The target user may not be the only one speaking in the environment, so we need to filter out other people's voices and only transcribe the target user's voice. We designed a noise-canceling algorithm with RMS to filter noise and used clipper embedding of the acoustic fingerprints of a target user to compare with that of the current audio input, and after calculating the similarity of these two vector sets using torch.nn.cos to filter peoples' voices other than the target user. ## Accomplishments that we're proud of
What make the whole project more creative and adds more fun is that, in the llm module, we used cv2 library to capture the visual data, a picture of the user, and used gemini to have a visual understanding that will help the claude to interpret the description of the using environment and generate better response. We did not use traditional multimodal model to deal with visual data because that will take streaming frames into analysis, which will slow the project down.
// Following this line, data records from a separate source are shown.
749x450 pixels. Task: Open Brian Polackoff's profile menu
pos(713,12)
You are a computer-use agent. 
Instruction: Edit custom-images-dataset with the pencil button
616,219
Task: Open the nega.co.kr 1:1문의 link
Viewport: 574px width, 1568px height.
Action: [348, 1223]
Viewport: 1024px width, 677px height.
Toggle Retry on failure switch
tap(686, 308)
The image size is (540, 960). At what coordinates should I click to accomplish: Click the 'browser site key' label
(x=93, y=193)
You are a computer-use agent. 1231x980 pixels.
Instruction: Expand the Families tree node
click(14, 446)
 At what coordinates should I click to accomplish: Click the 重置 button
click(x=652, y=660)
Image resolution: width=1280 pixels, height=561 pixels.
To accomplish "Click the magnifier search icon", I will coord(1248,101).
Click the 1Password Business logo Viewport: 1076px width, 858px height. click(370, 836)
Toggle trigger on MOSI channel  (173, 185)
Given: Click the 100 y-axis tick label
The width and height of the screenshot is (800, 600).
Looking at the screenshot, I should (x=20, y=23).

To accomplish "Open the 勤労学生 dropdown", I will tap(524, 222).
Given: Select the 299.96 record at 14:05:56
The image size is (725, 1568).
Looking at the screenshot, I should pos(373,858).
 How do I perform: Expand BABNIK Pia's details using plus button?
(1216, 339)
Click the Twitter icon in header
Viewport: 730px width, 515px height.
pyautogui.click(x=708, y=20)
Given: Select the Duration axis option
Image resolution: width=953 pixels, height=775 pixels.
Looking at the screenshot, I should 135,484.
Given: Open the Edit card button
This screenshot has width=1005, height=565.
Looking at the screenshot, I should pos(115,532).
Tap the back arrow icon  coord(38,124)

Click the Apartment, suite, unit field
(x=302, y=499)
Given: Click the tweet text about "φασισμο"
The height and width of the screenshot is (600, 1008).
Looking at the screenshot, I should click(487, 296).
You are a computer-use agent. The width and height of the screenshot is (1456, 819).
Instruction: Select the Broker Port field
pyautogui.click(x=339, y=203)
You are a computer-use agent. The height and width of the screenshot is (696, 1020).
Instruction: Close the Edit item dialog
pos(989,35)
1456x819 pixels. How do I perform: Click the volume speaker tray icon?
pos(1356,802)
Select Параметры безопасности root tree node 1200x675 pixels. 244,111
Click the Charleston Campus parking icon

We take one picture the instant the LLM received the text so that there can be a balance between efficiency and accuracy.
In the 'ASR module', we used self-designed noise-canceling algorithm with rms to filter noise and used clipper embedding of the acoustic fingerprints of a target user to compare with that of the current audio input, and after calculating the similarity of these two vector sets using torch.nn.cos to filter peoples' voices other than the target user.
Also in the ASR module, we used funasr to transcribe Chinese while using faster-whisper to transcribe English.
In the LLM module, we had another option to process the streaming text using the frameworks of letta, which is more convenient to manage the history of chat sessions and emphasizes the persona of the character though its models are always reasoning, causing a bit latency in instantaneous interaction.

What we learned

How to use websockets to transfer data between modules, and combined with asyncio to handle the real-time streaming data and coordiante modules properly.
How to use funasr and faster-whisper to transcribe audio data in different languages.
How to use GPTSovits to synthesize audio data from text responses.
How to use Unity to create a 3D model and animate it based on the audio data and actions.
How to use Action Module to parse and trigger actions based on the transcribed text messages.
How to use torch.nn.cos to calculate the similarity of acoustic fingerprints for speaker recognition.
How to use letta to manage the history of chat sessions and emphasize the persona of the character.
How to use asyncio to handle real-time streaming data and coordinate modules properly.

What's next for Untitled

We add a new module called Interaction Module where we apply VAPI to allow the character to interact with the user by calling them.

Another feature in the Interaction Module is to take the user's facial expression as visual input and allows the character to look at the user to create a more immersive interaction environment.